Self-Refine: Iterative Refinement with Self-Feedback

These are my notes from the paper Self-Refine: Iterative Refinement with Self-Feedback by Aman Madaan, Niket Tandon, Prakhar Gupta, Skyler Hallinan, Luyu Gao, Sarah Wiegreffe, Uri Alon, Nouha Dziri, Shrimai Prabhumoye, Yiming Yang, Shashank Gupta, Bodhisattwa Prasad Majumder, Katherine Hermann, Sean Welleck, Amir Yazdanbakhsh, Peter Clark.

Describes the Self-Refine approach to Reflection: LLM generates an output, then provides feedback on its work and refines the output based on that feedback, effectively simulating a human writer's process of editing their work.
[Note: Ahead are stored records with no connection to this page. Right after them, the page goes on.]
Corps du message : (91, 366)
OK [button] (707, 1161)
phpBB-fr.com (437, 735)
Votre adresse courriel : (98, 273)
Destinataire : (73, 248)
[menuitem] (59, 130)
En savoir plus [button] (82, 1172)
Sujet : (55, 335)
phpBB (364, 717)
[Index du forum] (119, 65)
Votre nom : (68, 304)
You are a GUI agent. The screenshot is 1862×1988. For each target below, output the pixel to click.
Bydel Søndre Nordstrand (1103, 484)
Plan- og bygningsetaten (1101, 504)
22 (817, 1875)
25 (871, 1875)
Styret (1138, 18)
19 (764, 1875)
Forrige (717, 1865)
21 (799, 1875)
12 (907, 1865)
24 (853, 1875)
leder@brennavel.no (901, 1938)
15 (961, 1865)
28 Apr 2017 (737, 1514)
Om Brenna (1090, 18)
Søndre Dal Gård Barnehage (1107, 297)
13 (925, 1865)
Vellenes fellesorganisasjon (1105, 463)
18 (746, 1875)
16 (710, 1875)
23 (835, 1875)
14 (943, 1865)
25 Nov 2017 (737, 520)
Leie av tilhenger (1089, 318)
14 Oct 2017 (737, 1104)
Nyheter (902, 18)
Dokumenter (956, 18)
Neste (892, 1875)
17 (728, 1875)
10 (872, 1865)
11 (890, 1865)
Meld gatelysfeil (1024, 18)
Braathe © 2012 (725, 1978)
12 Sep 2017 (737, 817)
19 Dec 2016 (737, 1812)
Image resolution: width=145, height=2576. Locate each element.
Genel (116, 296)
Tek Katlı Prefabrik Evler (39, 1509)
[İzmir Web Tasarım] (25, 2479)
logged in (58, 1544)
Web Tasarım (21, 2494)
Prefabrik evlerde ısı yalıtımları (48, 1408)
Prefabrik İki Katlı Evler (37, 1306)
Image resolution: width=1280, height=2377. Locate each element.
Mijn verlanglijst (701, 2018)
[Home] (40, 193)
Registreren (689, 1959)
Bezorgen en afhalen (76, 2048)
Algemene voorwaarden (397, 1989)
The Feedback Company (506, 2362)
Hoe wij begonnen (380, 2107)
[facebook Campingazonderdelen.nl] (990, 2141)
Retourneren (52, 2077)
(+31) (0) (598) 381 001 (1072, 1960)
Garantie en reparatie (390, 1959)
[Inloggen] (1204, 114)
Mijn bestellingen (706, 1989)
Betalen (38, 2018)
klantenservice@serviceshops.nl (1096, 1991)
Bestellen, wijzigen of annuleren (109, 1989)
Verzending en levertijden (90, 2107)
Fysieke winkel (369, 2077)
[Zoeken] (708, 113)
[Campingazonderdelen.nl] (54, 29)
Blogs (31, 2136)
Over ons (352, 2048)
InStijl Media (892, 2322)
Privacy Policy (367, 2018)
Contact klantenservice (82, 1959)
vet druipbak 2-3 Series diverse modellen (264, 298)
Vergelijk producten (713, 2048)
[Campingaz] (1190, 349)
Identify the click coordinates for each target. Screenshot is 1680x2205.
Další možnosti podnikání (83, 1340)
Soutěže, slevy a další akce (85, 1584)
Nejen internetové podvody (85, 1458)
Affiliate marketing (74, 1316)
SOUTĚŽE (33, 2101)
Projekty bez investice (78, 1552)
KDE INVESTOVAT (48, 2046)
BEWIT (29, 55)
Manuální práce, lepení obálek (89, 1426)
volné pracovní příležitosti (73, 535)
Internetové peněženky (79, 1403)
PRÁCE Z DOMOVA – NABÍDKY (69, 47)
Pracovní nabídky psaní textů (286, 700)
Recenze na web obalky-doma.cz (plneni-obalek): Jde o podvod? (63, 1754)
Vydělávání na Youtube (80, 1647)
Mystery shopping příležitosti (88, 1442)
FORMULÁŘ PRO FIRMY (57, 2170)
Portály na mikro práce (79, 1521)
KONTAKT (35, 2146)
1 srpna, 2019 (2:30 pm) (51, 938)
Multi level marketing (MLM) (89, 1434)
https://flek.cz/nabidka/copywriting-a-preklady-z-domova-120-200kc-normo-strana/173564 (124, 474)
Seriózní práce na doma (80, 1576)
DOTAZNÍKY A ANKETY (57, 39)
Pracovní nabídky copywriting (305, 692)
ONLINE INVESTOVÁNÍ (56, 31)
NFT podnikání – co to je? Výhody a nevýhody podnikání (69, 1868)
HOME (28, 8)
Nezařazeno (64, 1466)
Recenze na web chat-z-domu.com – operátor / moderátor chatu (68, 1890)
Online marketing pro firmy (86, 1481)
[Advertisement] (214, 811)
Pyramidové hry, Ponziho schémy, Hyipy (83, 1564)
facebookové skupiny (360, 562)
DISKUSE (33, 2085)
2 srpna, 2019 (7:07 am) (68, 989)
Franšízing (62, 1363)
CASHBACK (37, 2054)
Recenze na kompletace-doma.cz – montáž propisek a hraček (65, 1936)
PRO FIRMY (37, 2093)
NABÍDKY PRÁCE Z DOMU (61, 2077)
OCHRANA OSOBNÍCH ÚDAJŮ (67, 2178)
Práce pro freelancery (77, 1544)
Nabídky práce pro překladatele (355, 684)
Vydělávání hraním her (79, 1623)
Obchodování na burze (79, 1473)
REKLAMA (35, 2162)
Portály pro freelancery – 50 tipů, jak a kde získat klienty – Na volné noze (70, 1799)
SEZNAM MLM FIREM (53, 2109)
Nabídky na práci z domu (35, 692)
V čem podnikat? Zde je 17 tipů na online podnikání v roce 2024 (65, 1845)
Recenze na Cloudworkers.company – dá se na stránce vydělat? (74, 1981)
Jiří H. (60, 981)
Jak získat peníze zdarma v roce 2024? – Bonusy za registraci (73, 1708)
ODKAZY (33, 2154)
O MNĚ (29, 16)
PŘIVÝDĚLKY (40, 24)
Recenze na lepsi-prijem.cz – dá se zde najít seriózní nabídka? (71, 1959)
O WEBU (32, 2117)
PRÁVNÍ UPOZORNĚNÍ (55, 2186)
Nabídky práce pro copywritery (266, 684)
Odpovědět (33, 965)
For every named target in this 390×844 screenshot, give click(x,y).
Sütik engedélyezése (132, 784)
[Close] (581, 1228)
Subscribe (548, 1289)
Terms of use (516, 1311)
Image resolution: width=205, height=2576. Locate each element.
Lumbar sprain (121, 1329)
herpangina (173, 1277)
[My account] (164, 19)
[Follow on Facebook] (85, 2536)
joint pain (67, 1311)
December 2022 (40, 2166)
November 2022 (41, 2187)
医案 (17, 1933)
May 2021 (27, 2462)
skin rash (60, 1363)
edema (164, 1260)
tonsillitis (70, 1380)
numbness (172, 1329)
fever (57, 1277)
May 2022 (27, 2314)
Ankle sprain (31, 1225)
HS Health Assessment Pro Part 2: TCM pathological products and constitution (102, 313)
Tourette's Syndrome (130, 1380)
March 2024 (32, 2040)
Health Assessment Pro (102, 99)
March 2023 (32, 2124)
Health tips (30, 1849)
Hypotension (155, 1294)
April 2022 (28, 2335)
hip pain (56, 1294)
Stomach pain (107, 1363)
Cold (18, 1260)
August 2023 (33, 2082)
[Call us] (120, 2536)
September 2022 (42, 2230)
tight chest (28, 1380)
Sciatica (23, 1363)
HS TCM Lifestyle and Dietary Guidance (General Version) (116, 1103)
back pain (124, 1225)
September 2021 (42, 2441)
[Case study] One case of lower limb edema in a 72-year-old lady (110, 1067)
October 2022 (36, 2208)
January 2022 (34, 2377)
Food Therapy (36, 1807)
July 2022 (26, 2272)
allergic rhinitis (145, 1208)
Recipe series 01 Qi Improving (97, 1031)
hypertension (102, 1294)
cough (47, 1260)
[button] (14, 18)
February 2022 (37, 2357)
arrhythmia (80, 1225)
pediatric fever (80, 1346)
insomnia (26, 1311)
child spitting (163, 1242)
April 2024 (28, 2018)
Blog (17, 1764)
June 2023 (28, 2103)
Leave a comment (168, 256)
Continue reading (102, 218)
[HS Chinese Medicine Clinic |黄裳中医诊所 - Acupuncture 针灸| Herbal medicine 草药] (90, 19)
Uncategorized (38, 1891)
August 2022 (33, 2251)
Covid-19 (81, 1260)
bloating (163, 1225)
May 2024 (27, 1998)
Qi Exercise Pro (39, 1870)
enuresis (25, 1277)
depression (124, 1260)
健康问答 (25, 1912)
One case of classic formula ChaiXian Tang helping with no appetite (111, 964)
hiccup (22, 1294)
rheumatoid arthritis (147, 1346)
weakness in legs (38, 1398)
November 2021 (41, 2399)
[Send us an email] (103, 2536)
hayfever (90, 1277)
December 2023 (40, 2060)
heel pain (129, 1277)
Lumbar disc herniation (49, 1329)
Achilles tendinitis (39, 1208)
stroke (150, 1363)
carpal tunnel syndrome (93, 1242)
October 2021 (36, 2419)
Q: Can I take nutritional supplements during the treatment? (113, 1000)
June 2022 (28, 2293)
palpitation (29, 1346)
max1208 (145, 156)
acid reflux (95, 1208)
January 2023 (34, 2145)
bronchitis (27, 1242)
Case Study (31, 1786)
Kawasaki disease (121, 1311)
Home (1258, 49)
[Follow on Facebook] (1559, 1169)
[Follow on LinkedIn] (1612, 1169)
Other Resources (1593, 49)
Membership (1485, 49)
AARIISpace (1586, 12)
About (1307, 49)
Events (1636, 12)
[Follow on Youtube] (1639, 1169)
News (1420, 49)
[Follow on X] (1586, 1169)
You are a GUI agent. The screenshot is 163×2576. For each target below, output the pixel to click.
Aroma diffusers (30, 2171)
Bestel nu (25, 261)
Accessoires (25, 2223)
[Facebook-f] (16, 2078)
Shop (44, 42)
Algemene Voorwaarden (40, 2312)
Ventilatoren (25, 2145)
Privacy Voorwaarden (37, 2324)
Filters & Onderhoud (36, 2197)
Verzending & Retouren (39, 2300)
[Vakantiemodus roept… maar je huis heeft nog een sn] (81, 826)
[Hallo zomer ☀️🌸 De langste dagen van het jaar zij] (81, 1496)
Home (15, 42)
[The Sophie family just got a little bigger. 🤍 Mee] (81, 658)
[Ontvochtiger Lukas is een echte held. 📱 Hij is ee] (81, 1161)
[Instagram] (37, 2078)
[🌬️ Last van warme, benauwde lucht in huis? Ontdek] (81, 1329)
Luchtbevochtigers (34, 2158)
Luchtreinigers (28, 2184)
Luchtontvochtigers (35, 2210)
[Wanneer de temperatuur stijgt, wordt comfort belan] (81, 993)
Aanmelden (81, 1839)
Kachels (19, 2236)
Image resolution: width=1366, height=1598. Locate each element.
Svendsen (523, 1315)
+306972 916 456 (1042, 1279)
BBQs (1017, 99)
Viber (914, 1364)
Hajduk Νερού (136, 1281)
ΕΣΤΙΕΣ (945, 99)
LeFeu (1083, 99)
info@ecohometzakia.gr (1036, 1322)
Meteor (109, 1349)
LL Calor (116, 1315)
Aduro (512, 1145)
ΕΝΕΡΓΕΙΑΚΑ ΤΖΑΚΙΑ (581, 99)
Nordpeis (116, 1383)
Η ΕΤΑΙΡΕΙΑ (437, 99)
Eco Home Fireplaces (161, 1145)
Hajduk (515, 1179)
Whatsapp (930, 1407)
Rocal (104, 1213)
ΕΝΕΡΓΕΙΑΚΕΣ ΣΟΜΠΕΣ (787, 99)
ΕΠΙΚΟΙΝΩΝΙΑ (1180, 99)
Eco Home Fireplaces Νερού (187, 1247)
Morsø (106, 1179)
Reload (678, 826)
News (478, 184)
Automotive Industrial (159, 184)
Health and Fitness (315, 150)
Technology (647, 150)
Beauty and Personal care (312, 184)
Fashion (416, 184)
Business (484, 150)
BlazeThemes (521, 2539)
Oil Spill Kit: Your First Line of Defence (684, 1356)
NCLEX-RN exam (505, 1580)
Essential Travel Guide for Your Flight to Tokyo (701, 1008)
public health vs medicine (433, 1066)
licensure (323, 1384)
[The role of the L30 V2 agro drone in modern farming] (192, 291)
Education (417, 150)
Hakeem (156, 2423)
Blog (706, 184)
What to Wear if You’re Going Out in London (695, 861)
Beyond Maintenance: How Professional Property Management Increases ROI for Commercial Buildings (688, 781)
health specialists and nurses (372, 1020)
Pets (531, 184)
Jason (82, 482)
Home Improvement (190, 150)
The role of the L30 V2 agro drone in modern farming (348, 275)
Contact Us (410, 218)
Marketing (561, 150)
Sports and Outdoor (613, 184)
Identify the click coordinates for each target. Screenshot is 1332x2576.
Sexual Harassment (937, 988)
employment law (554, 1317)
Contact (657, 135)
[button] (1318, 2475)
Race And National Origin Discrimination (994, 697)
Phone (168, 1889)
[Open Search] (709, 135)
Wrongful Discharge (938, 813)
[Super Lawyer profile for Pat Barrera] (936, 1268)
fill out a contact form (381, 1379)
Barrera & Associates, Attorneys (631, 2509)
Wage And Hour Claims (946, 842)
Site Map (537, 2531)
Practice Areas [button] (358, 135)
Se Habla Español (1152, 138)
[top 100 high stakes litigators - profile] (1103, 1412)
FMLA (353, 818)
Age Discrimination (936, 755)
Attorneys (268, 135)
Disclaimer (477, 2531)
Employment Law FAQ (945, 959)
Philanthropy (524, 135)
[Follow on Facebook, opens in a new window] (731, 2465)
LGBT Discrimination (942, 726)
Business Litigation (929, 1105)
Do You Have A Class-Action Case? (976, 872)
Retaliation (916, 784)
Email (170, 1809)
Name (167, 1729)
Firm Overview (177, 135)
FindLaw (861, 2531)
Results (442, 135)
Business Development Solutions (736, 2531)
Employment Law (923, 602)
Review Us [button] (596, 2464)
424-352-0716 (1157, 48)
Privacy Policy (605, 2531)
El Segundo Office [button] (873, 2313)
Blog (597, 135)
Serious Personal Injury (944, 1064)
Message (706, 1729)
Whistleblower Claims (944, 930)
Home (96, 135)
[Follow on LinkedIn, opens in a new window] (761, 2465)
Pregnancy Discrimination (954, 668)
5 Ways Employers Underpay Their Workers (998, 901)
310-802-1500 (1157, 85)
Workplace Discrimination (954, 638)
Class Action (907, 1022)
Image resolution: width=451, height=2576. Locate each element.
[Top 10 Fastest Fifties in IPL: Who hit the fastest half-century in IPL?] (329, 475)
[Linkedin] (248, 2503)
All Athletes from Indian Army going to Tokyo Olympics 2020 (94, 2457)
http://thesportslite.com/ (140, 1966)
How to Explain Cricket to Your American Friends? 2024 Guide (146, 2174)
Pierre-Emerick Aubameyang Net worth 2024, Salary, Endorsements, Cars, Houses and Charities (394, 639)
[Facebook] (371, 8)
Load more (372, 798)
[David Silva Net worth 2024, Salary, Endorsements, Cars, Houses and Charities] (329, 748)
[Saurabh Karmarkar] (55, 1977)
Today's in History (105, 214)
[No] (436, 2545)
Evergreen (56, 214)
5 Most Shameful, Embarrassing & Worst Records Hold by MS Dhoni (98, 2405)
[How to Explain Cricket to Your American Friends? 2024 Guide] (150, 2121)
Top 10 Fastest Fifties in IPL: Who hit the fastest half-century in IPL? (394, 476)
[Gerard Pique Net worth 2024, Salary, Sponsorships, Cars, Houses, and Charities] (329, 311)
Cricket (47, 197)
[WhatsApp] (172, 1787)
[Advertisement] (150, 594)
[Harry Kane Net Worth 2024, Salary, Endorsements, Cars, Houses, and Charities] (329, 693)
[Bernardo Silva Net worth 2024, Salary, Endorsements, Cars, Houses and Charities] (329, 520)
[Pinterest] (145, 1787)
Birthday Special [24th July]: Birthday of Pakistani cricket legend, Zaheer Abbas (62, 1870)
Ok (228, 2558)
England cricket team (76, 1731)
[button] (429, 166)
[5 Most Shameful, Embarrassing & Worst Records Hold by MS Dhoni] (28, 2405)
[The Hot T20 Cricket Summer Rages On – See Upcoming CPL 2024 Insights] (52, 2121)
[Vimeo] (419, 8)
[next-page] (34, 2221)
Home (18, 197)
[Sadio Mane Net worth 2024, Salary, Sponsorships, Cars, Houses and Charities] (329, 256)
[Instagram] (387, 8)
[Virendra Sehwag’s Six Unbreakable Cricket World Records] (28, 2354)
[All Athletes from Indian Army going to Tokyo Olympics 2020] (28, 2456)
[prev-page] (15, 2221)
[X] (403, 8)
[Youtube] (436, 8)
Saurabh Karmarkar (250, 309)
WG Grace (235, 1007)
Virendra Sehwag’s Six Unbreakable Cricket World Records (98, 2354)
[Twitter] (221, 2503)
The approach is motivated by how humans refine their written text. It does not require supervised training data, additional training, or reinforcement learning.

It uses a single LLM as the generator, refiner, and feedback provider (see Single-Agent Systems).

Figure 1

They evaluate Self-Refine across seven tasks, from dialogue response generation to mathematical reasoning, using GPT-3.5 and GPT-4.

Across all evaluated tasks, outputs generated with SELF-REFINE are preferred by humans and automatic metrics over those generated with the same LLM using conventional one-step generation, improving by ∼20% absolute on average in task performance.